On October 11, 2019, a federal judge granted an injunction blocking a newly revised “public charge” rule from being applied to residents in California, Maine, Pennsylvania, and Oregon, as well as the District of Columbia. The City and County of San Francisco and County of Santa Clara jointly filed the first case this summer seeking to block the new rule with a motion for preliminary injunction to stop the rule from taking effect. In conjunction with orders issued by a federal judge in New York in separate cases brought by New York State and others, as well as a nationwide injunction issued by a federal court in Washington, the rule has been blocked from taking effect nationwide.

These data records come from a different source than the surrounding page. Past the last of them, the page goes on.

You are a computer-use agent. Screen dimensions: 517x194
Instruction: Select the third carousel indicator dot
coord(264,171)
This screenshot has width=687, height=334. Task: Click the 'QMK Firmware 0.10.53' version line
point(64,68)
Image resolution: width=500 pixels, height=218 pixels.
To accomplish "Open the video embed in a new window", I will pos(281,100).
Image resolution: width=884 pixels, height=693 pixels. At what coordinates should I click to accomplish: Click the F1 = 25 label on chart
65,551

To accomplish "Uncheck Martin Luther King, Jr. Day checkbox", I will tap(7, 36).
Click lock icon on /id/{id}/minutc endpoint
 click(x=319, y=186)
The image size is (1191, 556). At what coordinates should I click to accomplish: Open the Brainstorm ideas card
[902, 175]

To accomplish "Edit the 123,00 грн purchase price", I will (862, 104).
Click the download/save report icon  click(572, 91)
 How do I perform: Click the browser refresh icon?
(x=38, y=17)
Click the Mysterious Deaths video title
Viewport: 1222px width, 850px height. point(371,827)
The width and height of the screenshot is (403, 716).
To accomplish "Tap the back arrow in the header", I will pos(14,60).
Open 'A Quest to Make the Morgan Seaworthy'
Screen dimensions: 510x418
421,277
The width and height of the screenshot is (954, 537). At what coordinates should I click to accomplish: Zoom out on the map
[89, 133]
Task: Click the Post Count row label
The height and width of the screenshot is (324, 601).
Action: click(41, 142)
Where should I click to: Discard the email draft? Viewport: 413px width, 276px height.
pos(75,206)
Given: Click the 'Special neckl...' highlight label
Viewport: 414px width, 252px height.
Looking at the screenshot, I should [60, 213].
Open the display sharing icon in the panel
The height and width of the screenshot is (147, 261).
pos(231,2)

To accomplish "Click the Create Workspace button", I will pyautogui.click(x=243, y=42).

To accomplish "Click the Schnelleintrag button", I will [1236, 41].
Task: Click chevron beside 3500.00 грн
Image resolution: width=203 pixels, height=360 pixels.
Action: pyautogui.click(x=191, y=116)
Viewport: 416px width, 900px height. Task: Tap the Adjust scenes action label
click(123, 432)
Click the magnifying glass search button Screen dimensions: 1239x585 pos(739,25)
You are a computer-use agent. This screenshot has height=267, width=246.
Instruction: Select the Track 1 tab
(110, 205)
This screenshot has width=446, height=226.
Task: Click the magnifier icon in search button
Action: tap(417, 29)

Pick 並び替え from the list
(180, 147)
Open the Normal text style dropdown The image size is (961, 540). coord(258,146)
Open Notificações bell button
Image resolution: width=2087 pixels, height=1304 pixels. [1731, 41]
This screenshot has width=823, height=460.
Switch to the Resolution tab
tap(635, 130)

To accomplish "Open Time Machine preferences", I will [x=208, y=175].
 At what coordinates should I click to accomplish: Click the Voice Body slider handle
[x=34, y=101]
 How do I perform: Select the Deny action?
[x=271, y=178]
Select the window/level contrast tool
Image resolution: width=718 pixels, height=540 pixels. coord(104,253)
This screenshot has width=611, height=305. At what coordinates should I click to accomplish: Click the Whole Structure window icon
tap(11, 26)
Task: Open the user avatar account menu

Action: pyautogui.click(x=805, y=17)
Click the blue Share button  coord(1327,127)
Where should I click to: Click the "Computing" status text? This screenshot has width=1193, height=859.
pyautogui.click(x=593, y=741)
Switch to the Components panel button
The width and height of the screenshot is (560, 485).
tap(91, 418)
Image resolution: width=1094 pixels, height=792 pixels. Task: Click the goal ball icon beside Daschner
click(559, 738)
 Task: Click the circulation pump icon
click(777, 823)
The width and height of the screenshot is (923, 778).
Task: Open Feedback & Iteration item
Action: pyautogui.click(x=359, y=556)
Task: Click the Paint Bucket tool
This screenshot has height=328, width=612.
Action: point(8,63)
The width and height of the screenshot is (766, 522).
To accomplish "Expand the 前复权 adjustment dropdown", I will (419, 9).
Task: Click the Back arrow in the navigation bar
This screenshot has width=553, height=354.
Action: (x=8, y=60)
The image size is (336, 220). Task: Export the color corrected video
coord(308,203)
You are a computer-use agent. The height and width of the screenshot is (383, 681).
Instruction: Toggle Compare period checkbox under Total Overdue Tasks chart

SFALP partners students with lawyers in the San Francisco City Attorney's Office to bring groundbreaking public interest lawsuits. Students became involved in the public charge case shortly after the U.S. Department of Homeland Security announced a new rule that would radically expand the reasons someone can be deemed a “public charge,” and thus denied entry into the U.S. or refused adjustment of their immigration status, including receiving a green card. Once the case was filed, attorneys worked around-the-clock on an expedited briefing schedule, backed by a small army of SFALP students who operated behind the scenes to craft legal arguments, comb through hundreds of pages of legislative history, and brainstorm questions the Judge might ask at oral argument. Using Yale Law Library resources, the students were even able to track down old editions of the dictionary to show how key terms were understood at the time the existing rule was written and revised—information that bolstered the City’s argument against the rule change.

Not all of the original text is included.